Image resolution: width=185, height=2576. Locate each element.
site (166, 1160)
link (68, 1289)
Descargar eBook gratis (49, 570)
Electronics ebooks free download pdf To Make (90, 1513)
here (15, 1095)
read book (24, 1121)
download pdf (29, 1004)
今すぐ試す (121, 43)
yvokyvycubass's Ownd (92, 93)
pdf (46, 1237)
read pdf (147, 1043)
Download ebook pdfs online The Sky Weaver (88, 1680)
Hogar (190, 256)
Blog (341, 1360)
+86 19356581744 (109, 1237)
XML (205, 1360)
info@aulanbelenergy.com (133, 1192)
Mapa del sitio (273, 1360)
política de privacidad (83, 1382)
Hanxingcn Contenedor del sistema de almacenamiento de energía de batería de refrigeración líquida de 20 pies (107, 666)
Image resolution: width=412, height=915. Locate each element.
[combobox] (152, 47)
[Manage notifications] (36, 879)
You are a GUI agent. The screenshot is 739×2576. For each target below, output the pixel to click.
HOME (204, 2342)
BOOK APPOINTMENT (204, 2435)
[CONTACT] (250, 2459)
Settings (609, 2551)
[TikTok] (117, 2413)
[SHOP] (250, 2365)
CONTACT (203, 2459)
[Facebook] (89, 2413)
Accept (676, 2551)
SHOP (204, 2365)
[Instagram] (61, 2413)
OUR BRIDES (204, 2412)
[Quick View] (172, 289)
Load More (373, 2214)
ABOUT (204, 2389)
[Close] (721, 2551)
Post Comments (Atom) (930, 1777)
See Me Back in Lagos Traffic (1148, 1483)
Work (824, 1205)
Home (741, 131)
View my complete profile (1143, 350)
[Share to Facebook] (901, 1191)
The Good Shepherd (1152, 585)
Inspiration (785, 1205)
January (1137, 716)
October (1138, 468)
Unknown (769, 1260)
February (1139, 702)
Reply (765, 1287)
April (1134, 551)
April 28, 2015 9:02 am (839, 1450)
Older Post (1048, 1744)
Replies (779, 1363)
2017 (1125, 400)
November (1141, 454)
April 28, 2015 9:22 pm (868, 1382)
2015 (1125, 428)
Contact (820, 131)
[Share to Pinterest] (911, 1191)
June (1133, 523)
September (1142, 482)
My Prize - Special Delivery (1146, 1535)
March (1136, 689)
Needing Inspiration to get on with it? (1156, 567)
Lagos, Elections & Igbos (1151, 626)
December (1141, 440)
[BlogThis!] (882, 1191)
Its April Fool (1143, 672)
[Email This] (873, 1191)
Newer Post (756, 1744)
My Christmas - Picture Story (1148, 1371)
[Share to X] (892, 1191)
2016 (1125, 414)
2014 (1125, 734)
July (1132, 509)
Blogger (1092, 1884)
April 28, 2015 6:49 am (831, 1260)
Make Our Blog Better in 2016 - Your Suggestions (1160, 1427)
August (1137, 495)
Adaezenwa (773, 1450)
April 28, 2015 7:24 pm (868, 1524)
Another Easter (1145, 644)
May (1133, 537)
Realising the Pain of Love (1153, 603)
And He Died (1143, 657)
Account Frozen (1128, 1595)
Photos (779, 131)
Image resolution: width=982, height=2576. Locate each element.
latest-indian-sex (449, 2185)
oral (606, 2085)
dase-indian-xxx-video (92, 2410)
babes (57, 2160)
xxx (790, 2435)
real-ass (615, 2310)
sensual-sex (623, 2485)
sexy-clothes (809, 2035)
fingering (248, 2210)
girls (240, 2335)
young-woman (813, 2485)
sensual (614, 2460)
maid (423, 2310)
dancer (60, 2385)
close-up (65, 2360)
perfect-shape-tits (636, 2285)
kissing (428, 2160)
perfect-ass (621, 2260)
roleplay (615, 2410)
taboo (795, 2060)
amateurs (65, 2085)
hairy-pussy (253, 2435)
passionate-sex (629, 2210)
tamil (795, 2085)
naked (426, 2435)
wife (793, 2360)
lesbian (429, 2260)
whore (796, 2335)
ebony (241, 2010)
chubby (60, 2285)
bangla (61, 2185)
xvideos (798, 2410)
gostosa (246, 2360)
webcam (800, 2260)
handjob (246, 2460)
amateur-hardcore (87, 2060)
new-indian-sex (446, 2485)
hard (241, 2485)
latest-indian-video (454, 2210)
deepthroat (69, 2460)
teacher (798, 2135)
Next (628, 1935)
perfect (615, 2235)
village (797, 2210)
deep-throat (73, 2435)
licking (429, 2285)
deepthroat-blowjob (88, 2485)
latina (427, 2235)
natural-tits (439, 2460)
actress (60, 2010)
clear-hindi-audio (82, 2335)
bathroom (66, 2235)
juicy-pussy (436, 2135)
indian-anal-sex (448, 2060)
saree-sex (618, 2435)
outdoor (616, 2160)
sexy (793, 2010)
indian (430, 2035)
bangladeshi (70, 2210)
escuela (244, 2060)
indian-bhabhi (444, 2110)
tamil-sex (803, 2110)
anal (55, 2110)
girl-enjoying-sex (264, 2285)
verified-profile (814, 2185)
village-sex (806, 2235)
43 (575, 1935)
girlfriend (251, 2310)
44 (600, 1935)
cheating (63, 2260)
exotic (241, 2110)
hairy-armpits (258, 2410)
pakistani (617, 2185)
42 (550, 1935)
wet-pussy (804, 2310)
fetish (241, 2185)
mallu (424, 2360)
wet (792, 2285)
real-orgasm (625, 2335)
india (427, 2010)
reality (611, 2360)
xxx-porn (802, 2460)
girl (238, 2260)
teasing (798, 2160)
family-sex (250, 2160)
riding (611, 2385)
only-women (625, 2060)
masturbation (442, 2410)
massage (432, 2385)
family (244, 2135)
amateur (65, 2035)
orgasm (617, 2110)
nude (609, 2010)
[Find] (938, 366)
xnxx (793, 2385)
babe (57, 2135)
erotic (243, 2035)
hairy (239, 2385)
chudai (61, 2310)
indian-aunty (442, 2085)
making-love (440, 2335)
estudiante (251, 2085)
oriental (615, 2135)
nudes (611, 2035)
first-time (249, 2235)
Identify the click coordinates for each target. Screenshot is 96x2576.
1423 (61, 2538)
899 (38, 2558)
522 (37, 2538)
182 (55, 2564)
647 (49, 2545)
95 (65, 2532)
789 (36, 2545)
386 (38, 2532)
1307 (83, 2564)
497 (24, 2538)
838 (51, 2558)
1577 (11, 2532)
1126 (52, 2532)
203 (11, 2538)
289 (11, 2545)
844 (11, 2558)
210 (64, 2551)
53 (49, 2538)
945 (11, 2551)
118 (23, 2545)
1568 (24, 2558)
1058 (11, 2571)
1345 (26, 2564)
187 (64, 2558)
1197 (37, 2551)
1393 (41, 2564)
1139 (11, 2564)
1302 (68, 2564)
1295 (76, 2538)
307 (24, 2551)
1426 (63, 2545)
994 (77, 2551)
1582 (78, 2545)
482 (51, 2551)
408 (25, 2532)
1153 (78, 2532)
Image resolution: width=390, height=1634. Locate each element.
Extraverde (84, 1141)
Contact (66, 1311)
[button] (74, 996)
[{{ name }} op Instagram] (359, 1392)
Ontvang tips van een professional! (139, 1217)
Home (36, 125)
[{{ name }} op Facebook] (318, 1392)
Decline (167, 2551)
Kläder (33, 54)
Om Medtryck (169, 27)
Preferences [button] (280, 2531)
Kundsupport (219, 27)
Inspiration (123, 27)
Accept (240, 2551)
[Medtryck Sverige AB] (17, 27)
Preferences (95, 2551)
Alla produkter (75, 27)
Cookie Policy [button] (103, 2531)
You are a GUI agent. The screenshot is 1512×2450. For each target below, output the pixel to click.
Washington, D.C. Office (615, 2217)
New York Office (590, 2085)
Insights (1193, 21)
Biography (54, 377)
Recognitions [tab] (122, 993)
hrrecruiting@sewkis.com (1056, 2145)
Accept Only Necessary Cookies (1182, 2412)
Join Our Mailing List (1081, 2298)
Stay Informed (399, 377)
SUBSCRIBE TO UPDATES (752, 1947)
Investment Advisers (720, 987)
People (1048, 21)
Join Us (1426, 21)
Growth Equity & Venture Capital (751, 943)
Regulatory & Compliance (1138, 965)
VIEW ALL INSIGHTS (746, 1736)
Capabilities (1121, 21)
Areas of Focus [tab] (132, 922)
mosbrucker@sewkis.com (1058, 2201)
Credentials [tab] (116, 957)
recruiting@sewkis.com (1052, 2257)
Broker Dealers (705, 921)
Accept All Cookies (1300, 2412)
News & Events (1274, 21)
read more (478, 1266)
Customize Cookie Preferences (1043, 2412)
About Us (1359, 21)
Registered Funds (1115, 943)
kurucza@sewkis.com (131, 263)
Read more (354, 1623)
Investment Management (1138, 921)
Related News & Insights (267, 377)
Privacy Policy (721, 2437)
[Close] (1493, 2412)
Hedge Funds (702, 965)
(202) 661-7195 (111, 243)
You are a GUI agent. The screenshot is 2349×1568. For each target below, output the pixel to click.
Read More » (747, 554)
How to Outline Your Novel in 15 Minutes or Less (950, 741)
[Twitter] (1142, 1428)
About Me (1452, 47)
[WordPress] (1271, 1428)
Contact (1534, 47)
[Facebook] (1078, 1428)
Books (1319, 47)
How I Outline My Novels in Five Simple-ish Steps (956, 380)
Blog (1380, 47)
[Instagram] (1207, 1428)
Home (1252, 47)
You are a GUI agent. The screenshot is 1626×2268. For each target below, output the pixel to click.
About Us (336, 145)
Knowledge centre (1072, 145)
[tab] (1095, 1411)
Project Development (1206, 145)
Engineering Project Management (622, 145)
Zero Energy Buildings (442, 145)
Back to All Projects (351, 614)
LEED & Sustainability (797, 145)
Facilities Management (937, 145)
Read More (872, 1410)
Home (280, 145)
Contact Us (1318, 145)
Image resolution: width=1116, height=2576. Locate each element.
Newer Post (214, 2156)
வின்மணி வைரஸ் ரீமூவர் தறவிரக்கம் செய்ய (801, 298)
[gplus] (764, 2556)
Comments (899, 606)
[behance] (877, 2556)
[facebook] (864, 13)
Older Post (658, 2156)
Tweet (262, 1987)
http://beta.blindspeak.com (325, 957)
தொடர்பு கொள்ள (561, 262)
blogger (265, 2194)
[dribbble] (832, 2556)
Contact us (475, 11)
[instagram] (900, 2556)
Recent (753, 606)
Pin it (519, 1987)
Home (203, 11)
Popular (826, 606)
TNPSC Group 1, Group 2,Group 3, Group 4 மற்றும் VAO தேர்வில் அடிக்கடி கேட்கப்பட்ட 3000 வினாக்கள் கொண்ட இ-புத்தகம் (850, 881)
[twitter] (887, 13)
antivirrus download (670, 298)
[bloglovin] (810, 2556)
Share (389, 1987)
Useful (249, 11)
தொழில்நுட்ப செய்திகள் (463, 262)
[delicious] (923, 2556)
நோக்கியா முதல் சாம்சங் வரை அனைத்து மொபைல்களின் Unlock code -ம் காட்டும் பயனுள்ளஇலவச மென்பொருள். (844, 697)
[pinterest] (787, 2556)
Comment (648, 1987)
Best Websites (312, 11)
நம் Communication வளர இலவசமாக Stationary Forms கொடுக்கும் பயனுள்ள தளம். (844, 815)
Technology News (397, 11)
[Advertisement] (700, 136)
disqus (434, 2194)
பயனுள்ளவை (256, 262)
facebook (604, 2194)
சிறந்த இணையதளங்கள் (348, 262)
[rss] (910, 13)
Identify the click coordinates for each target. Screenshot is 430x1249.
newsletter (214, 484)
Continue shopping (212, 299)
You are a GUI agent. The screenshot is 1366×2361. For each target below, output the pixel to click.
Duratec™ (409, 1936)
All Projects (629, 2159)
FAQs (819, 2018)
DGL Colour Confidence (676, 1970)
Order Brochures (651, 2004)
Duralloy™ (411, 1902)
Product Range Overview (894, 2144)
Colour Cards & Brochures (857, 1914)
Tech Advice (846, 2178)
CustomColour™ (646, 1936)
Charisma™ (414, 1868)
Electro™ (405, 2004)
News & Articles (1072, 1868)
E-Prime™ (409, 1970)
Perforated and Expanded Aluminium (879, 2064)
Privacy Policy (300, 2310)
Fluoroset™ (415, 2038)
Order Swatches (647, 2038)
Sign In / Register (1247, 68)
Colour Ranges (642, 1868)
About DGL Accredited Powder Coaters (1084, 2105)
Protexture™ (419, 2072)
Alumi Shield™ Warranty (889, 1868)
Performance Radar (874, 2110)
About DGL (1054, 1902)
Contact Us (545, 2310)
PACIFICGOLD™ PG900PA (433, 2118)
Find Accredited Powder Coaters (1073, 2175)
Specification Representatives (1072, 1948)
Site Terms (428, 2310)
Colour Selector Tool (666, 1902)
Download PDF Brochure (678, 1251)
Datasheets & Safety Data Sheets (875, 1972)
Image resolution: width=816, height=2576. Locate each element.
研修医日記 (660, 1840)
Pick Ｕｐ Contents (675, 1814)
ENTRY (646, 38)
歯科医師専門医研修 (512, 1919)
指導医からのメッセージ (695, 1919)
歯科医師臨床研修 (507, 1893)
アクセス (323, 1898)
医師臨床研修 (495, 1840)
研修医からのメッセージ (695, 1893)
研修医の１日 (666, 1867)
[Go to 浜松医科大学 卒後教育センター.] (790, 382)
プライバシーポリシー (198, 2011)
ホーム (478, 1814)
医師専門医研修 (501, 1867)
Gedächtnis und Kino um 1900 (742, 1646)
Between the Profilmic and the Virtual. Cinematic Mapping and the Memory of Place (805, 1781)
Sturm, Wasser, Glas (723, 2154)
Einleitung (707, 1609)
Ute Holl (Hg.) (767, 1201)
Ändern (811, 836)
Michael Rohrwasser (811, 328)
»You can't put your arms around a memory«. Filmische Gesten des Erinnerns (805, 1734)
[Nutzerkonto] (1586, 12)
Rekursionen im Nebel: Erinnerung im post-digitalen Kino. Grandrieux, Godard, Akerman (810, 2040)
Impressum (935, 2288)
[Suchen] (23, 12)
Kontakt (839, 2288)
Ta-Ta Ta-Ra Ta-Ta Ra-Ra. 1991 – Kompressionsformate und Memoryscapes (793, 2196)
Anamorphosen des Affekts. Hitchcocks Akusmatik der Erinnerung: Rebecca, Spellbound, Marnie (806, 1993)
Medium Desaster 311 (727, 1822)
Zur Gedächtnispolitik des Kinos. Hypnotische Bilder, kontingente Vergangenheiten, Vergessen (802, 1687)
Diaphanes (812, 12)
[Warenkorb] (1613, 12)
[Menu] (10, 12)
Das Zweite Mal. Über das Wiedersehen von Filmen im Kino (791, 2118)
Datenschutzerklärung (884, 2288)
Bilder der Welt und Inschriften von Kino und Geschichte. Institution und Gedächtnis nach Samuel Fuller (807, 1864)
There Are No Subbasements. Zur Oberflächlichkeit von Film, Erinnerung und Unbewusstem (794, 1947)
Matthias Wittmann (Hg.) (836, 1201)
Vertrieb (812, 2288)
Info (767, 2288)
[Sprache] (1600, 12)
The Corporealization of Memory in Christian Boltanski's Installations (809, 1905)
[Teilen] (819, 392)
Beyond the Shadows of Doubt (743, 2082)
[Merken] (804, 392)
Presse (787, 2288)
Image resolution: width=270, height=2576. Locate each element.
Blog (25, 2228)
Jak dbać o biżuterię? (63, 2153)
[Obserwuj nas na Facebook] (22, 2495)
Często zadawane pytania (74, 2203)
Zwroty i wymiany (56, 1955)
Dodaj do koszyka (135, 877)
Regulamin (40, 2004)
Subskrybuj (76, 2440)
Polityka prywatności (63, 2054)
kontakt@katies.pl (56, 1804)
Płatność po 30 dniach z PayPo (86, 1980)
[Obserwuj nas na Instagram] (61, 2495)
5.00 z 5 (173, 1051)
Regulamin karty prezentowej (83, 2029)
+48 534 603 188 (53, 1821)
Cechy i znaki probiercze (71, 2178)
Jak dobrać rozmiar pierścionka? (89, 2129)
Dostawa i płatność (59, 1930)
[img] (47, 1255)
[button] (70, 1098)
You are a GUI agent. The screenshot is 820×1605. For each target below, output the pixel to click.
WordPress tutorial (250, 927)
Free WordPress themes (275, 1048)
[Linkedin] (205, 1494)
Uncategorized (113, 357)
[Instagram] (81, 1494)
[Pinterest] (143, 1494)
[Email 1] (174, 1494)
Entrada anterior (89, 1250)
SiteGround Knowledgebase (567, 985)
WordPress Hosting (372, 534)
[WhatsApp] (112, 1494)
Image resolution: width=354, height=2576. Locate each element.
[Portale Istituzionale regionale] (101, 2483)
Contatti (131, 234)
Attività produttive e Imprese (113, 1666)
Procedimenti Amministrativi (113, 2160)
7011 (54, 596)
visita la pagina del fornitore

■ Aim of the task ■
Search the records for the word "perfect". Copy every line that has it.

■ Answer to this problem ■
perfect-shape-tits (636, 2285)
perfect-ass (621, 2260)
perfect (615, 2235)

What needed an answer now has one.